Хорош разведчик! Легко представить, что скажет Лухманов. «Вас раскрыли», – вот что он скажет. А это… Это в военное время и вообще во всякое время – преступление. Да, преступление. Но все равно Лухманову надо сказать. И прекрасно. Заботкин получит, что заработал. Так и надо. Ожесточившись, я с нетерпением ждал Лухманова.
На этот раз он не заставил себя долго ждать. Выслушав меня, он нахохлился.
– Это был страх?
– Страх, товарищ капитан.
– Вы не ошиблись? К знатокам человеческой натуры я бы вас не причислил…
– У нее это так ясно было… Я никогда не думал… Я не думал, что это может так броситься в глаза. Потом она, правда, успокоилась или взяла себя в руки, не знаю. На лице это выражение пропало. Но вот что я еще заметил: ей не терпелось поскорее уйти. Как Петренко принес деньги, так давай бог ноги… Товарищ капитан, я себя вел как не знаю кто… Я сознаю…

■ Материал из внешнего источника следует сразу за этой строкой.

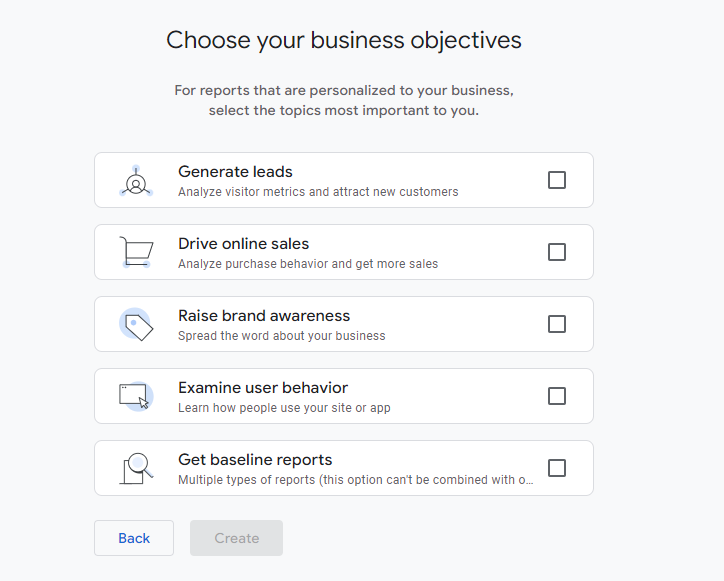This screenshot has height=581, width=724.
Task: Check the Generate leads checkbox
Action: click(x=556, y=180)
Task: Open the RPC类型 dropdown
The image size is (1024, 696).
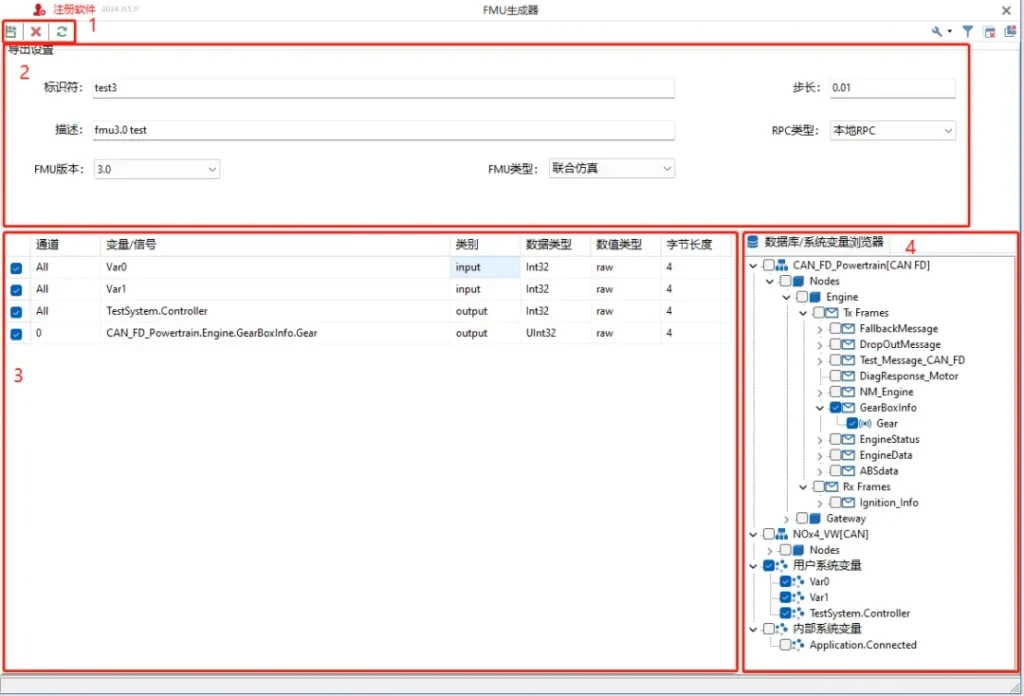Action: 892,130
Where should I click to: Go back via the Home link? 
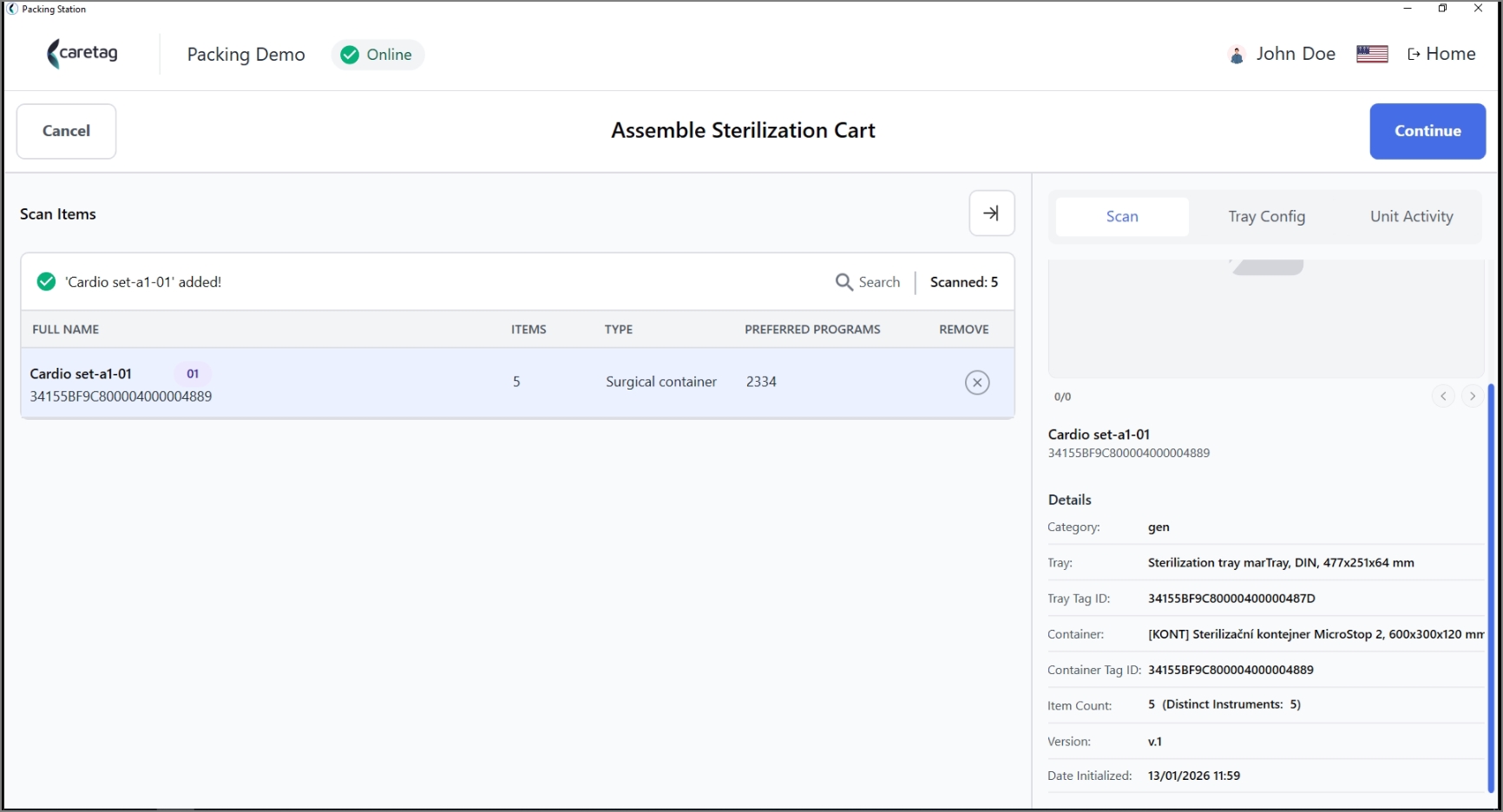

Непонятно: Лухманов воспринял новость спокойно. Слишком спокойно. Когда я начал излагать свои домыслы насчет черноглазой хуторянки, столь непохожей на местных жительниц, и заикнулся, не она ли убила Вихарева, Лухманов взял кувшин с медом и понюхал.
– Чудесный мед, – сказал он. – Между прочим, она придет за кувшином, если ей потребуется повод…
– Документы ее посмотреть бы.
– Если она явилась сюда, то документы, надо полагать, в порядке. Если, если… – сердито повторил он. – Столько «если» накопилось, что ни тпру ни ну. Да, Заботкин, если ваше впечатление правильно, то вы, разумеется, – и тут он выговорил слово, которое я сто раз мысленно сказал себе, – вы, разумеется, раскрыты.